Seven Habits became such a runaway best-seller that even the United States Air Force adopted its management lessons, unfortunately. They did this while I was in mid-career, so for several agonizing years I sat through leadership classes listening to The Word of Steven Covey delivered by one sergeant after another with the inextinguishable enthusiasm of a newly-converted Christian.
Classes that espouse the Covey doctrine are exhaustingly dull because Covey’s pronouncements are trite and obvious to me. “First things first” was one of the seven habits, for instance. I’m pretty sure that was old, worn-out advice back when Ben Franklin left it out of Poor Richard’s Almanac. “Put yourself in the other person’s shoes” was another habit, and so was “change starts from within.” This guy plagiarized everybody from Jesus to Lao-Tsu and made a million bucks selling day planners and motivational posters emblazoned with his banal one-liners.
I can’t deny that Covey had made a long-lasting stamp on our culture. Ever been advised to be more “proactive”? That’s a Coveyism. Ever heard a manger agonize over how to best strive for “synergy”? Covey again. Do you understand what “win/win” means? Neither do I, but Covey does. Or says he does. But just because managers are still spouting Covey-coined words and phrases doesn’t make it worthwhile, much less interesting.
And a great deal of what he says just doesn’t make sense, when you think about it for more than two seconds. Just what is the difference between being “highly effective” and merely “effective”? If you’re effective, you’re getting things done. If you’re “highly effective,” you’re getting things done … how, exactly?
Boiled down, Covey’s Seven Habits are mere common sense. Here, for what it’s worth, are my Seven Habits of Effective People:
1. Get your ass out of bed every day.
Everyone who has ever gained a reputation as a mover and shaker got that way only because he got off his ass and did something. People who just laid there, wallowing in wretched self-indulgence? Not so much.
2. You can drink more coffee from a bigger mug.
Modern science has yet to devise a truly bottomless cup of coffee, so a big-shot boss drinks from a big-ass coffee cup, right up to to day that acid reflux sets in. It helps if the cup has “#1 Boss” on it.
3. A kick in the tail is a step forward.
If you’re not advancing, you’re in the way. There’s a lot to be said for motivational speaking, but it’s proven that nothing gets a slacker moving like a size twelve boot inserted rectally at high velocity. When you get one of these, don’t be mad, be grateful.
4. You do better work in a comfy chair.
After you land that office job, look around to see who’s got the newest, most comfortable office chair. Your first goal should be to get your ass in that chair. I’m not talking about the job that goes with the chair, just that chair. After you’ve been in the office a couple weeks, come in early or stay late one day. Move a bunch of the chairs around and make sure the comfy chair ends up in your cubicle. Then fart in it a lot so nobody ever wants it back even if they figure out you’ve got it.
5. Make the coffee.
Even if you’re the supervisor, make the coffee. That way, you get the first cup and you can take as much as you want. Nobody will ever grumble about it, or blame you for draining the pot or not making more.

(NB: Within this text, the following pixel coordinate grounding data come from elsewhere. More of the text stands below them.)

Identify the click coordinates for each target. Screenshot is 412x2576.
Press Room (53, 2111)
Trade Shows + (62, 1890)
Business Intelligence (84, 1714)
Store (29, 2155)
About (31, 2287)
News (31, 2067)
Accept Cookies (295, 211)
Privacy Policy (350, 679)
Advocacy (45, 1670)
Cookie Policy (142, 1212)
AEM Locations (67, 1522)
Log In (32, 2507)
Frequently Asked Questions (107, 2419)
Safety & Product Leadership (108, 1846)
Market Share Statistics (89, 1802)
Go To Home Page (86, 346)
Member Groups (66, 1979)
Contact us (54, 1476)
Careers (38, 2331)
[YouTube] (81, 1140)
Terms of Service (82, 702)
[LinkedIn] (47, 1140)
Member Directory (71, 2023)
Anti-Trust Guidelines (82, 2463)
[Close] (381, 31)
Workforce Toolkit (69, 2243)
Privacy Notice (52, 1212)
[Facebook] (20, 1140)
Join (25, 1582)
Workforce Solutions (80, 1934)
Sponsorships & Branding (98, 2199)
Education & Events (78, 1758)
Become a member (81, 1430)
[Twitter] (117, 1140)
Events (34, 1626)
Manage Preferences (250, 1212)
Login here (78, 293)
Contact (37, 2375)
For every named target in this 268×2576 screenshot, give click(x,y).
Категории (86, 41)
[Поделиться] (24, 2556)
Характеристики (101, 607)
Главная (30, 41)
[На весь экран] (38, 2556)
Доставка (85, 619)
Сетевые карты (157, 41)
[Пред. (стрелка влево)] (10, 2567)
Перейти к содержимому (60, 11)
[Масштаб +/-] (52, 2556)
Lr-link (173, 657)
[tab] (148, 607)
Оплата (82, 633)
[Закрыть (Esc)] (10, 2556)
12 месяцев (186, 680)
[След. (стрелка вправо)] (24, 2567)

6. Let every call go to voice mail.
It reduces interruptions. Also, get a wireless headset, wear it all the time and, when people come to the door of your office, raise a finger while staring intently at your computer screen, read something off the screen, then look at your visitor and mouth the words, “On the phone.”
7. Pet the cat.
Take a long walk on the sunny days. Stop and smell the roses. Whatever.